= Source =
Kamino currently occupies 70%~75% of the market share (measured by loan scale), and its market share in Solana is even stronger than Aave's position in Ethereum.
Solend: Once led in 2022~2023, but its growth slowed in 2024, with market share dropping to less than 20%.
MarginFi: After experiencing a management crisis in April 2024, a large number of user assets withdrew, and the project's share fell to single digits.
Kamino's total locked value has remained in the top two in Solana, second only to Jito, which focuses on staking. Its lending TVL has also significantly surpassed former competitors like Solend and MarginFi.
Kamino's competitive advantages
1. Rapid product iteration and good delivery capability: Kamino was founded in 2022 by members of the Hubble team, originally positioned as the first concentrated liquidity market-making optimizer on the Solana chain. This pioneering product has enabled Kamino to meet user needs in concentrated liquidity market making and provide automated, optimized yield liquidity vault solutions. On this basis, Kamino has further expanded into lending, leverage, trading, and other product modules, forming a full-stack DeFi product matrix. Such integrated DeFi projects spanning multiple scenarios are rare, and to this day, the Kamino team continues to explore new businesses.
2. Positive ecological integration capability: Kamino has been actively building a cooperative network both within and outside the Solana ecosystem. A notable example is the integration with the PayPal stablecoin—Kamino is the first Solana protocol to go live and support PYUSD lending, occupying a major position in the expansion of this asset. Additionally, Kamino launched leveraged products related to JitoSOL in collaboration with the Solana staking project Jito, attracting a large number of SOL stakers into the Kamino ecosystem. When Kamino Lend announces its follow-up upgrade to V2 in 2024, it plans to introduce new features such as order book lending and support for real-world assets (RWA), and open modular interfaces for other protocols to connect. These initiatives will further embed Kamino into the underlying financial infrastructure of the Solana ecosystem; the more projects build on Kamino, the more new capital will prefer to flow into Kamino, making it harder for competitors to shake its position.
3. Scale effects and network effects: There is a clear 'the strong get stronger' effect in the DeFi lending space, and Kamino's rapid expansion in 2024 reflects this network effect. A higher TVL and liquidity mean users can borrow and lend more safely with lower slippage, which also enhances the confidence of large funds entering the market. A larger capital scale itself is a competitive barrier: funds tend to flow to the most liquid platforms, further enhancing the scale of those platforms. Kamino enjoys the positive feedback from this network effect through its initial accumulation of liquidity and users.
4. A good track record in risk management. As of now, Kamino has not experienced any major security incidents or large-scale liquidation bad debts. In contrast, competitors like MarginFi have experienced turmoil, pushing ecosystem users toward Kamino.

= Data section =
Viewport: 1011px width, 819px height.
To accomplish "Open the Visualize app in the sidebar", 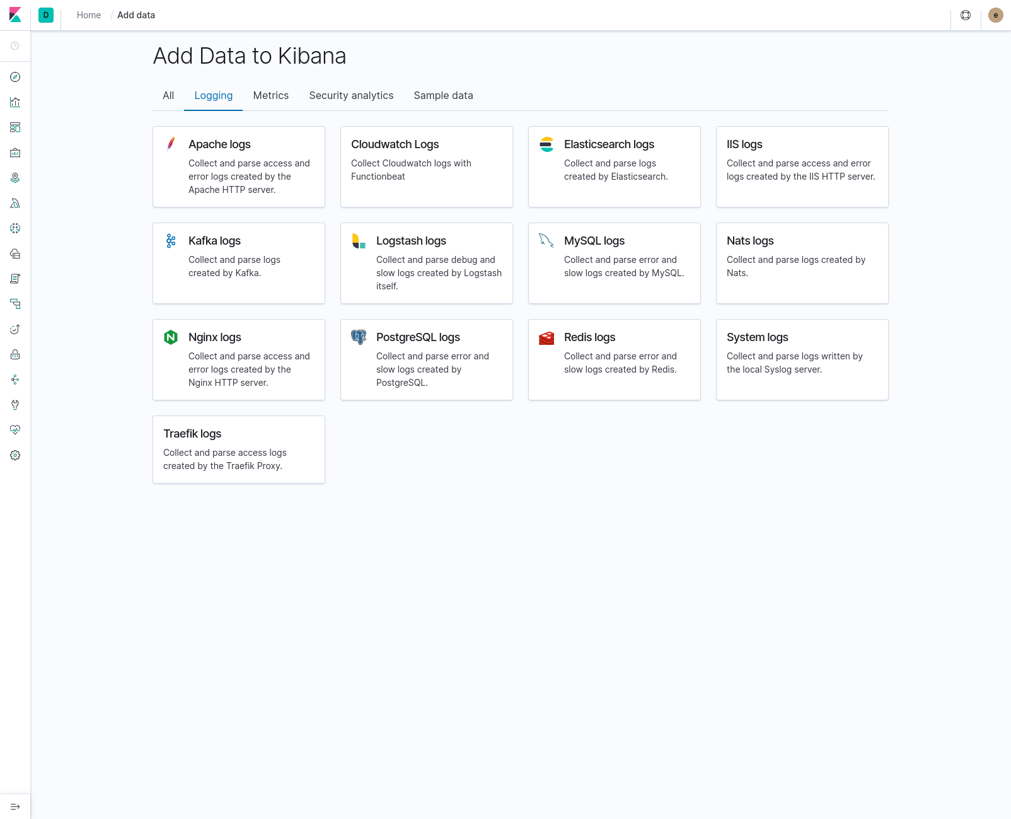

= Problems to solve =
1. In the passage on Kamino, swap "management crisis" for "leadership crisis" and write out the text starting with "MarginFi: After experiencing" and going on through "to single digits.".
2. According to the passage on Kamino, why does a larger capital scale act as a competitive barrier in DeFi lending?
None of the data above is needed here.

= Full solutions =
1.
MarginFi: After experiencing a leadership crisis in April 2024, a large number of user assets withdrew, and the project's share fell to single digits.

2. Funds tend to flow to the most liquid platforms, which further increases those platforms' scale. Higher TVL and liquidity let users borrow and lend more safely with lower slippage, which also gives large funds more confidence to enter.